Chronique : L'oiseau Bleu

Skeet vous livre ses impressions sur ce one-shot de Takashi Murakami


Yuki Higashimoto est la plus heureuse des femmes : un mari aimant, Naoki, ainsi qu’un adorable garçon de cinq ans, Shu, la comblent de bonheur. Mais la sortie de route de la voiture qui les ramène d’un innocent pique-nique va sonner de manière cruelle et irrémédiable la fin de cette existence paisible... Le petit Shu ne survit pas à la violence du choc, et Naoki est plongé dans un coma végétatif. Pour Yuki, un long combat commence : comment reconstruire sa vie et préserver un lien avec un mari qui est présent sans l’être ?

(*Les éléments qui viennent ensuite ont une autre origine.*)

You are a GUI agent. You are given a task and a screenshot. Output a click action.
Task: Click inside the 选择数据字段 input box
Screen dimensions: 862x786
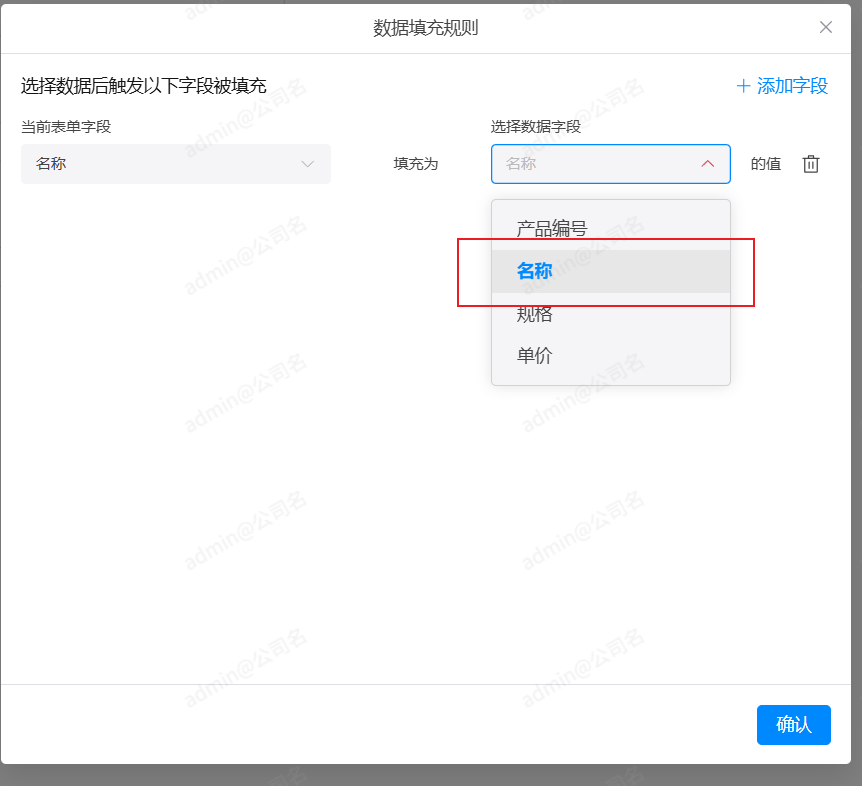[590, 164]
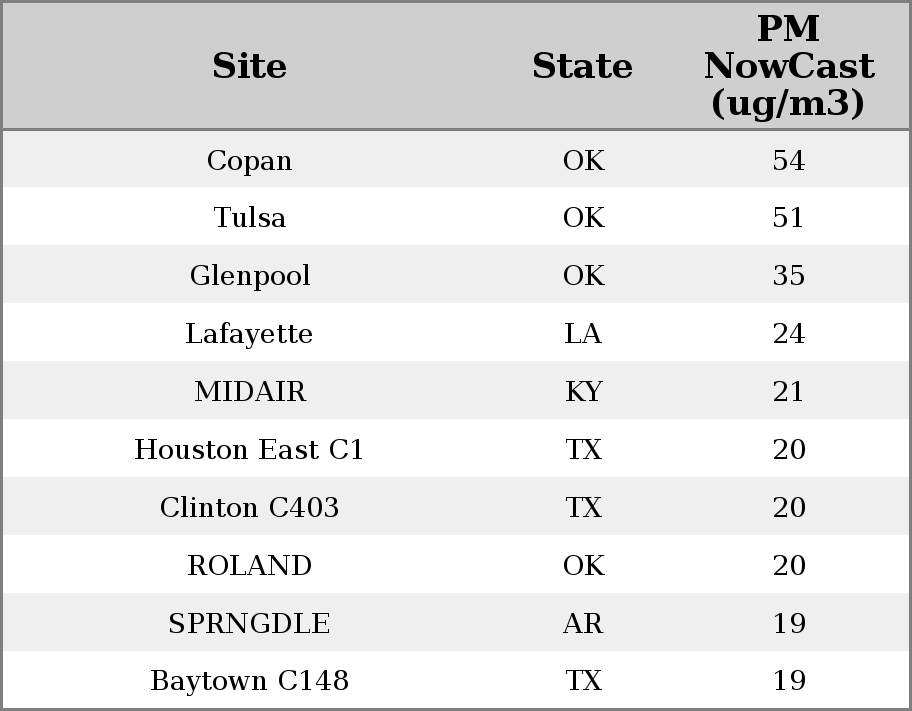Click the Site column header
This screenshot has height=711, width=912.
[x=249, y=67]
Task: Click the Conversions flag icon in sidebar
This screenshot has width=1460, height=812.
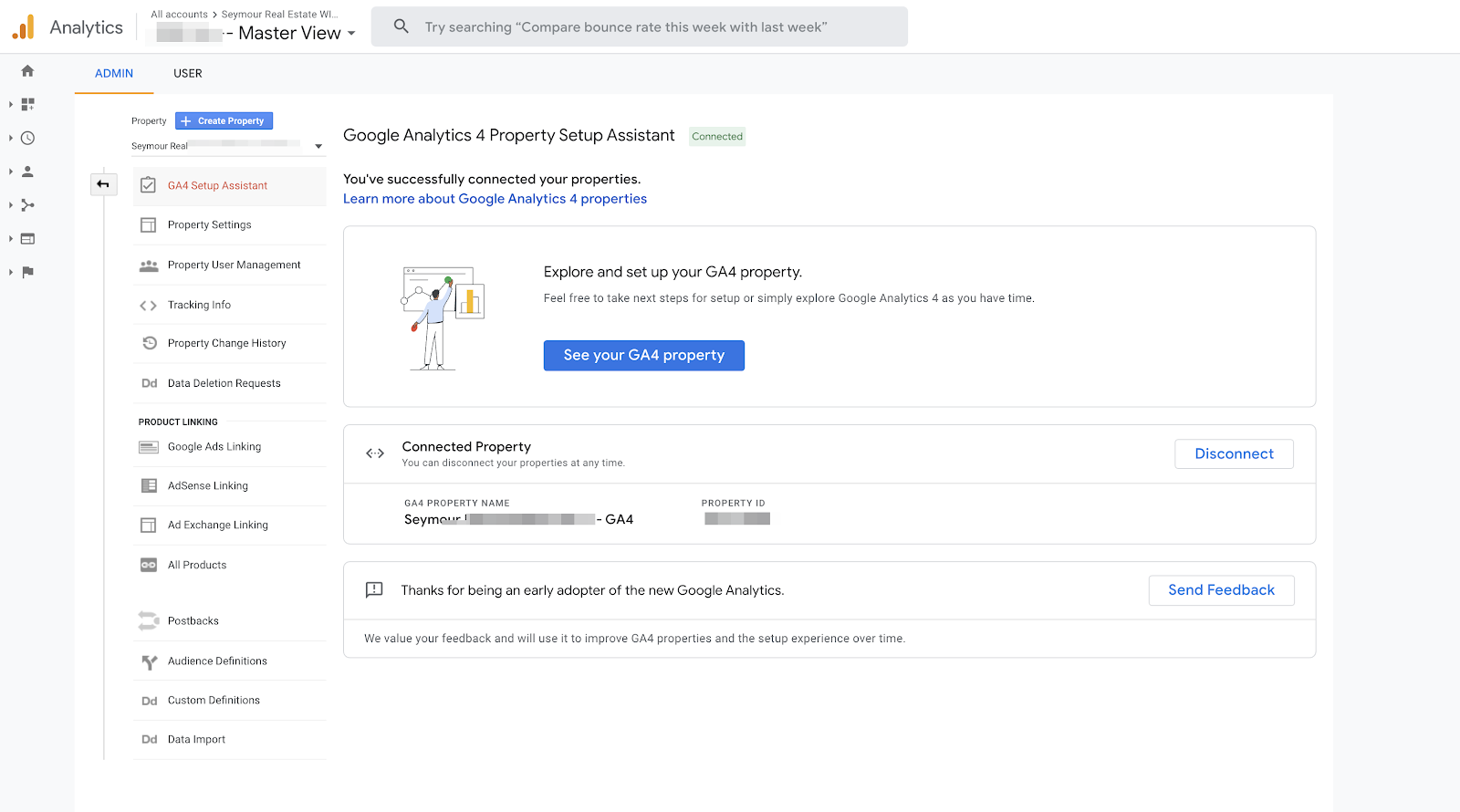Action: click(x=27, y=272)
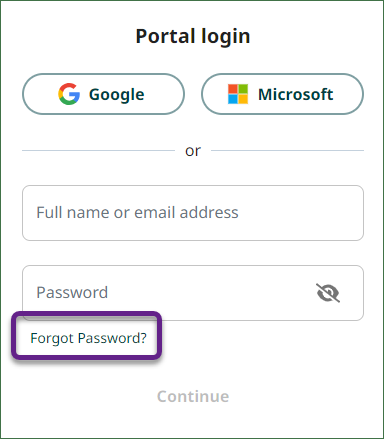Viewport: 384px width, 439px height.
Task: Sign in with the Google button
Action: point(103,94)
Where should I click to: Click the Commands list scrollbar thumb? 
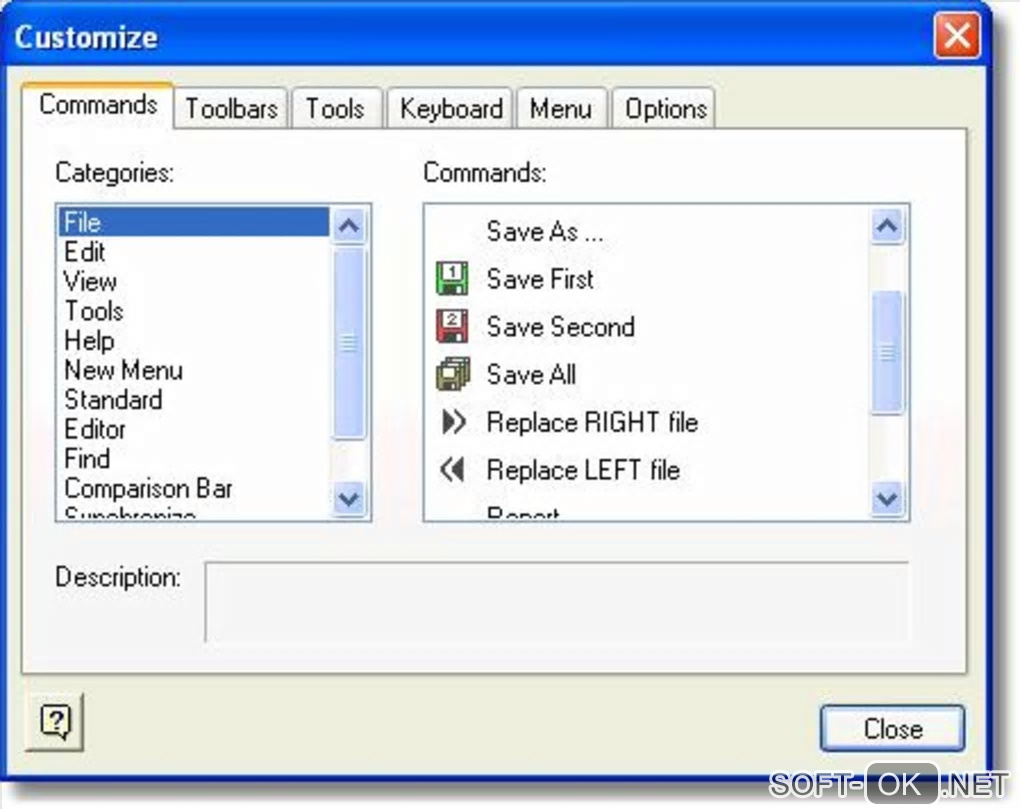tap(887, 352)
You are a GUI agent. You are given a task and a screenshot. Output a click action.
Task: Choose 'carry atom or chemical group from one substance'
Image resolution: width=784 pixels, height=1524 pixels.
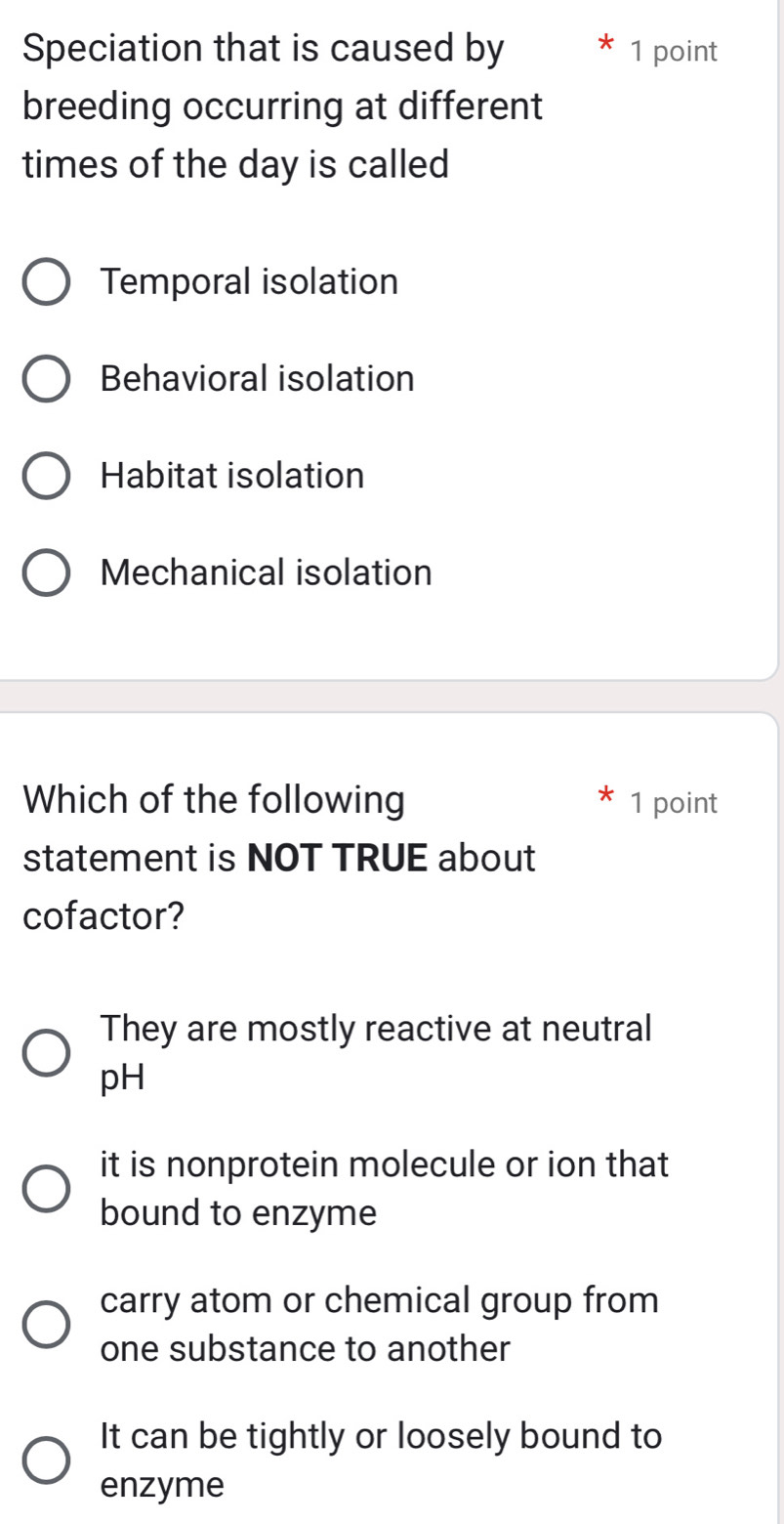(379, 1325)
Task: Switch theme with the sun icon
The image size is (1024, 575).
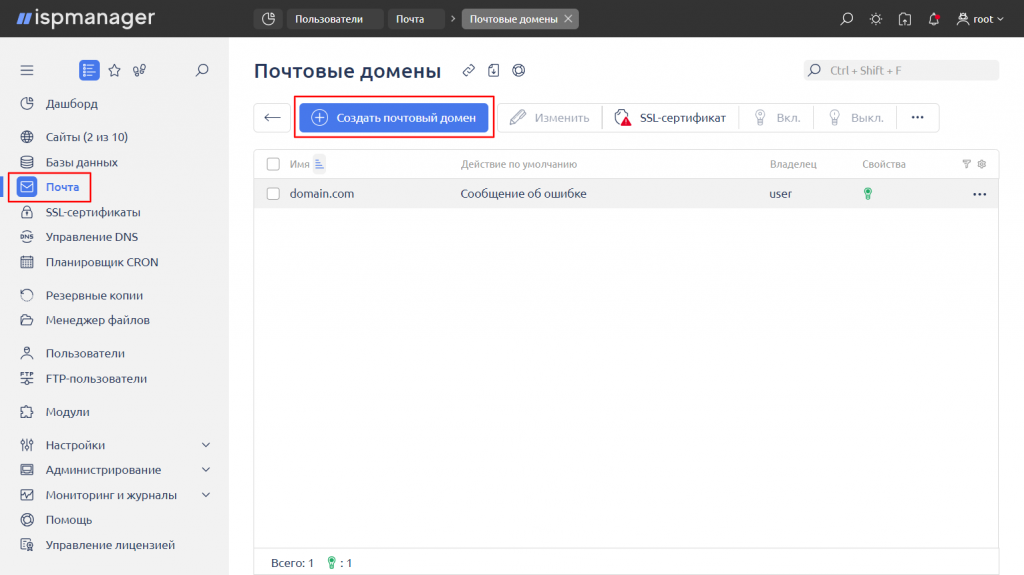Action: coord(876,19)
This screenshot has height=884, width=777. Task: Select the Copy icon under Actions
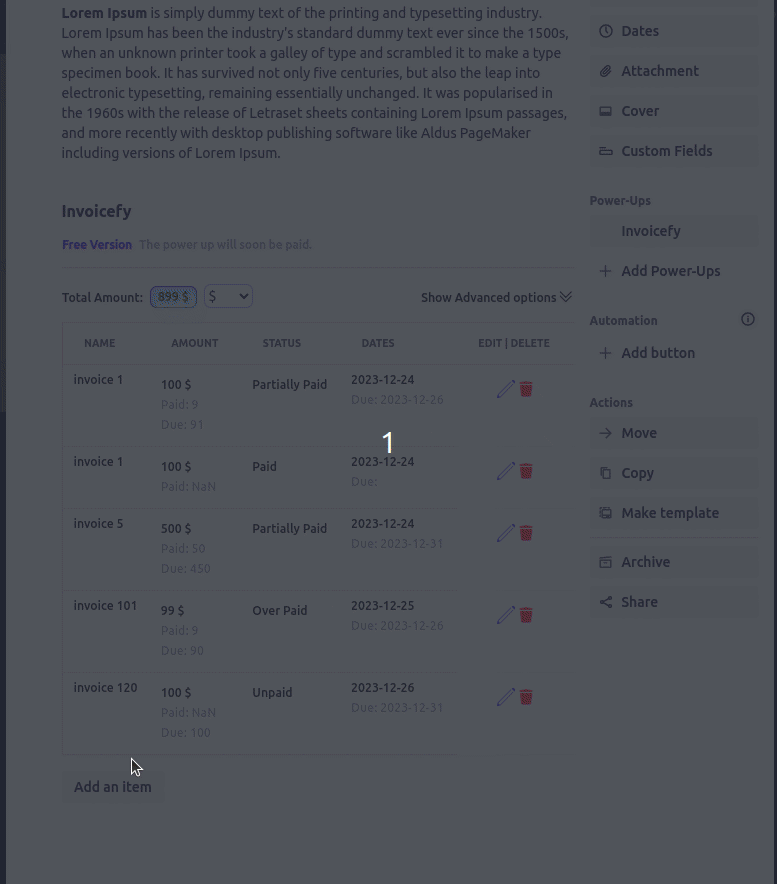[606, 473]
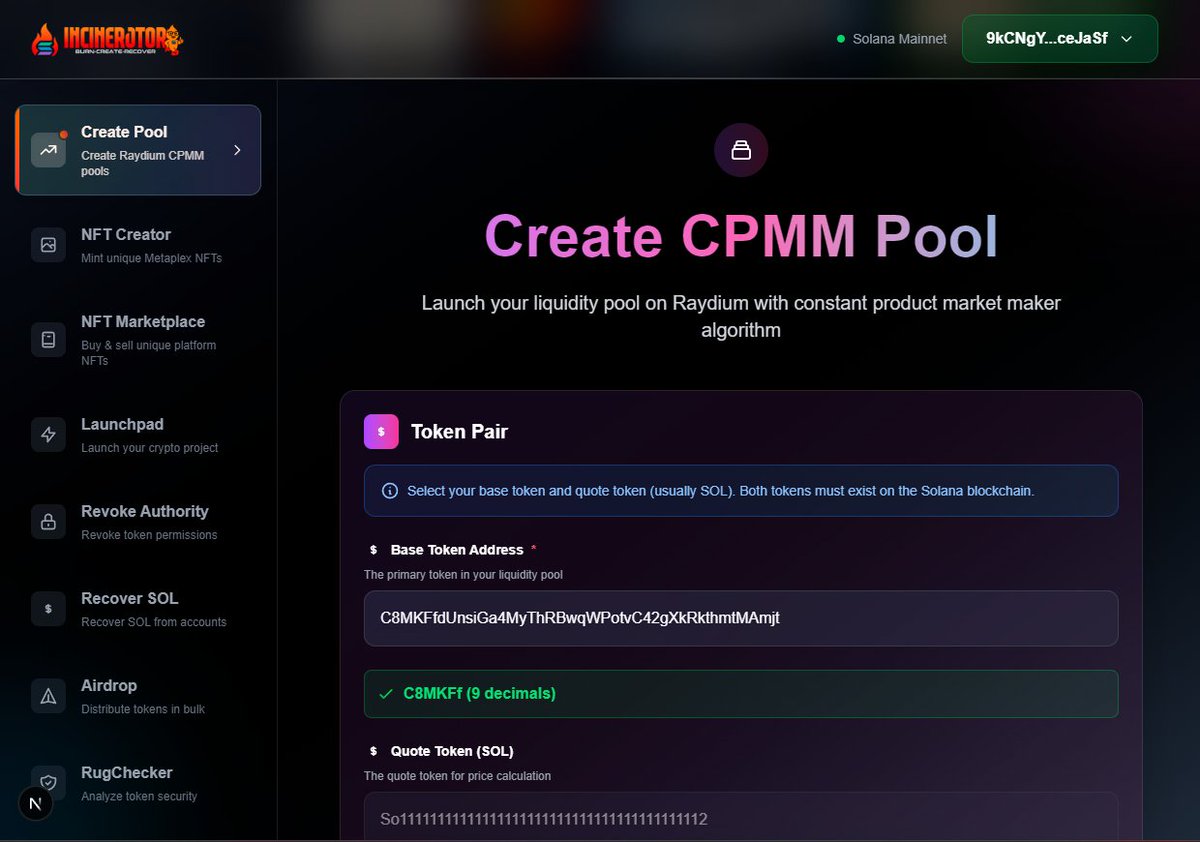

L'oiseau Bleu se présente sous la forme de deux histoires liées entre elles. La première s'intitule L'Oiseau Bleu tandis que la seconde s'intitule Les feuilles mortes et prend la majeure partie de ce tome. Mais ceci forme un tout étant donné que cela raconte l'histoire d'une même famille.

Tout commence par une scène familiale qui est l'incarnation même des plaisirs simples de la vie et du bonheur sans artifice. Une balade en famille dans la nature, un petit garçon qui s'amuse à chasser les libellules. Mais ceci ne durera que quelques pages pour basculer rapidement dans le drame : un accident de la route comme il en survient malheureusement trop souvent. Yuki est la seule à ne pas avoir été touchée gravement par cette sortie de route. Son mari Naoki se retrouve dans le coma tandis que son petit garçon Shu est tué sur le coup.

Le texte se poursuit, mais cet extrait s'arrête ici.